BEGIN SUPPLIED INFORMATION
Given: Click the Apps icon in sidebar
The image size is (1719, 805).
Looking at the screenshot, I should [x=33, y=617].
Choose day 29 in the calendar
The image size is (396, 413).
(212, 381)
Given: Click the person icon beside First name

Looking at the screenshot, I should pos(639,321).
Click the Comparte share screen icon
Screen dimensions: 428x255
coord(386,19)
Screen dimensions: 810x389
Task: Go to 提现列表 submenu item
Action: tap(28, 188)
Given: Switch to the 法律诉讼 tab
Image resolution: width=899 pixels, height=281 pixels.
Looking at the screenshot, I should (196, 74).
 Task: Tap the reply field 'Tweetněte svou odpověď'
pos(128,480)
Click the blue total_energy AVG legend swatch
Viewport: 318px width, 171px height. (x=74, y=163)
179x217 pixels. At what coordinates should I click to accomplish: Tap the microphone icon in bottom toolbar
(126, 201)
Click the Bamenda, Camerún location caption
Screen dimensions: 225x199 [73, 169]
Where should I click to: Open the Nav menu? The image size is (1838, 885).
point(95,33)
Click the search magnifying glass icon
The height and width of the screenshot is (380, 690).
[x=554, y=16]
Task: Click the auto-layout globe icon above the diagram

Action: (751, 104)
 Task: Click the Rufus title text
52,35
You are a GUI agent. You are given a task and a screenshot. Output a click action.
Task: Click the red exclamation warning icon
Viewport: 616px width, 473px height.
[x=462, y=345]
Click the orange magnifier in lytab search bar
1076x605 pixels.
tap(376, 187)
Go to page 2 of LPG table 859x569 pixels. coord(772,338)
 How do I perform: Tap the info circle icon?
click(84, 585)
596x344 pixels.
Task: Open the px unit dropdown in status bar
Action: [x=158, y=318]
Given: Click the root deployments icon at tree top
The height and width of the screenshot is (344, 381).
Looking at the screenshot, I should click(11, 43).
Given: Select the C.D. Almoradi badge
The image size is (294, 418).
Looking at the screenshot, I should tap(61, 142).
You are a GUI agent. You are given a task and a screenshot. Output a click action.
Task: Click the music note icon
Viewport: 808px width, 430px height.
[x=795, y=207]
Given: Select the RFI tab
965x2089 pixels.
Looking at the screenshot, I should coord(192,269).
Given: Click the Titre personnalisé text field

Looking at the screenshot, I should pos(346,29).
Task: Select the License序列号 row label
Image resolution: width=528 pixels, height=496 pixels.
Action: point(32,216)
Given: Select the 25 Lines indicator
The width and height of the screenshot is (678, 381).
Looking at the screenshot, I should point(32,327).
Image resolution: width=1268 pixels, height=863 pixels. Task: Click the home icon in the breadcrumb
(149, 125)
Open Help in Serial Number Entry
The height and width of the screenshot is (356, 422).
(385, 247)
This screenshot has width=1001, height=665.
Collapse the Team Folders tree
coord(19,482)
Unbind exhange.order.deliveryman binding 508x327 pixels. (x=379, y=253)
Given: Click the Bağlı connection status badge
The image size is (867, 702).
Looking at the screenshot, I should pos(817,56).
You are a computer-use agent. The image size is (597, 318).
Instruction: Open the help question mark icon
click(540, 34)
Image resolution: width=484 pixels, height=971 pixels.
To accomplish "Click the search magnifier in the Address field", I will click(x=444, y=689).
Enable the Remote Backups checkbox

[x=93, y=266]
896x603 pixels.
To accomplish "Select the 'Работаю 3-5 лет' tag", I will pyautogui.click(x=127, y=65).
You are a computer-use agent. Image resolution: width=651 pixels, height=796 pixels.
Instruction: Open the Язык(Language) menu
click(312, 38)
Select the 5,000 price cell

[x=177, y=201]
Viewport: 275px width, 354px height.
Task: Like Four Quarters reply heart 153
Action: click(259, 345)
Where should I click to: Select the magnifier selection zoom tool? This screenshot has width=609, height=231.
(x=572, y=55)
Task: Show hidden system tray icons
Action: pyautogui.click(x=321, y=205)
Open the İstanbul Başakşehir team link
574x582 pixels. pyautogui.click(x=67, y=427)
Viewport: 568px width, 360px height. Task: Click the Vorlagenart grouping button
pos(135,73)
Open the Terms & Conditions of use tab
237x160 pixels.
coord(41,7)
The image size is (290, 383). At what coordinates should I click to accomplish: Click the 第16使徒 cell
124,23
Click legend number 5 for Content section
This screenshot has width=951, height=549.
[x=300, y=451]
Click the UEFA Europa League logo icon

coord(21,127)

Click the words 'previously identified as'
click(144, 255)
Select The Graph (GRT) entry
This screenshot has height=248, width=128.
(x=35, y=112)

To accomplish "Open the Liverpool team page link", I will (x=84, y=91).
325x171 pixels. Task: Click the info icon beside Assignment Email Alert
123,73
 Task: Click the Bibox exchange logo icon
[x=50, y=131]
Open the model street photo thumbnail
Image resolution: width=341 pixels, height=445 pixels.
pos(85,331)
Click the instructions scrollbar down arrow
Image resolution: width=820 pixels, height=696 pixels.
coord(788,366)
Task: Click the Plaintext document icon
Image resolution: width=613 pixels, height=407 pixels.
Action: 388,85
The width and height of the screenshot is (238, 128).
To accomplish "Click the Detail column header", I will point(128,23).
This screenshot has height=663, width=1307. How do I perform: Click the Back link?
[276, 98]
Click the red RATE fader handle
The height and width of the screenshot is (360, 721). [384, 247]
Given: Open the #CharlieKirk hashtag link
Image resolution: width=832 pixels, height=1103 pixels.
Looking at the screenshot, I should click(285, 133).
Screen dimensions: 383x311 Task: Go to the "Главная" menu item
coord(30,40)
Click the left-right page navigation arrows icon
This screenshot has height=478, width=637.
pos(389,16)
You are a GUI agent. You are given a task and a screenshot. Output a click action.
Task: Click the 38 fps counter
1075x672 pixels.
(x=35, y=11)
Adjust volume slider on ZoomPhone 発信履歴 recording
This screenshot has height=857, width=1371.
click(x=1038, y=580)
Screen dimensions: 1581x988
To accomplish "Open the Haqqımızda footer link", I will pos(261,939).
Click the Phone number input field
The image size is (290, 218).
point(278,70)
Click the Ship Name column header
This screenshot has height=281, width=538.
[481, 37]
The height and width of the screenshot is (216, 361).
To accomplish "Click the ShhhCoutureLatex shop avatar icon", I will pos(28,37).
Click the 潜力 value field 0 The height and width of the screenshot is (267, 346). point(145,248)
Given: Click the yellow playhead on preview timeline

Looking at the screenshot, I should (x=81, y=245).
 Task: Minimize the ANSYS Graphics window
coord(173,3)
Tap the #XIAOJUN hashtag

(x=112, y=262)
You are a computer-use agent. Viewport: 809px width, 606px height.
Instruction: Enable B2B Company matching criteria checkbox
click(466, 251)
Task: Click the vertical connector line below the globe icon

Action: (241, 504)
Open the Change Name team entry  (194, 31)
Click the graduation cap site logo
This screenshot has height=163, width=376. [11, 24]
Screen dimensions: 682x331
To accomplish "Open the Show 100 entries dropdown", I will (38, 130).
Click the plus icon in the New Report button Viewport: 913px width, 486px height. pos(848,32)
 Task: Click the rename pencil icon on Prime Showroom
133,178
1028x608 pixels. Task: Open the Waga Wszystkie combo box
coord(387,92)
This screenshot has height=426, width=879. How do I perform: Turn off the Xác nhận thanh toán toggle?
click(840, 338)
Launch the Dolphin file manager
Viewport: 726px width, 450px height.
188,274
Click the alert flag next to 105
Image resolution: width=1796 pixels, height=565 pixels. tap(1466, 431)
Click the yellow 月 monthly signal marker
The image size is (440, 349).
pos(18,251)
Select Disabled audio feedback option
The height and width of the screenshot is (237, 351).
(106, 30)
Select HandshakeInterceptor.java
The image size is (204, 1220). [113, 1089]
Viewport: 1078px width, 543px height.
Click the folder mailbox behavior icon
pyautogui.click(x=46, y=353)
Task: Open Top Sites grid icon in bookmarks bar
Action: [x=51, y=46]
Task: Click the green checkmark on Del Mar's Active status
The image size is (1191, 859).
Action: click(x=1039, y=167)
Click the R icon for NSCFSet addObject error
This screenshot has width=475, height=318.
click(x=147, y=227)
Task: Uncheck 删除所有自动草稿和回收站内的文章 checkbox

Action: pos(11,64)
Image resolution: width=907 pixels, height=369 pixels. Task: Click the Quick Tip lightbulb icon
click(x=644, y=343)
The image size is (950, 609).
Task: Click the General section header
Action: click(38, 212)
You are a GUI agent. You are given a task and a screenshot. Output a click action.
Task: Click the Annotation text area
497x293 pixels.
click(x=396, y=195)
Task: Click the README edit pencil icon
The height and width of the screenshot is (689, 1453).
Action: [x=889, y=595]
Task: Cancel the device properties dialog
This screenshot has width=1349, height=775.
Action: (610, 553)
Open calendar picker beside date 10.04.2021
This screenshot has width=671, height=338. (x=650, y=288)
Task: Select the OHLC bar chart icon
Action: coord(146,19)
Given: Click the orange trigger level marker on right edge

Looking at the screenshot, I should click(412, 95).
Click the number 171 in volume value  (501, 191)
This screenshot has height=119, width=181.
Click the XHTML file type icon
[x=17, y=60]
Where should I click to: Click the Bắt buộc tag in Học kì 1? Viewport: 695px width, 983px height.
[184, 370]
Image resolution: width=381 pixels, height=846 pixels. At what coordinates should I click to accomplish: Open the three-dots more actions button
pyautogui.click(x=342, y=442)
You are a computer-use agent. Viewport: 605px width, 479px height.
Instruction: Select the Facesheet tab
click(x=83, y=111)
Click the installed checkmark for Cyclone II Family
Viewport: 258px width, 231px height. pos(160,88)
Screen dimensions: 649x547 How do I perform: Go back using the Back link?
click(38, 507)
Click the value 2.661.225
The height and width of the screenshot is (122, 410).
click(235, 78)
END SUPPLIED INFORMATION
TRY IT -> Search the entries for the word "column" and report how many lines contain it, as a bare number.

EXPECTED ANSWER -> 2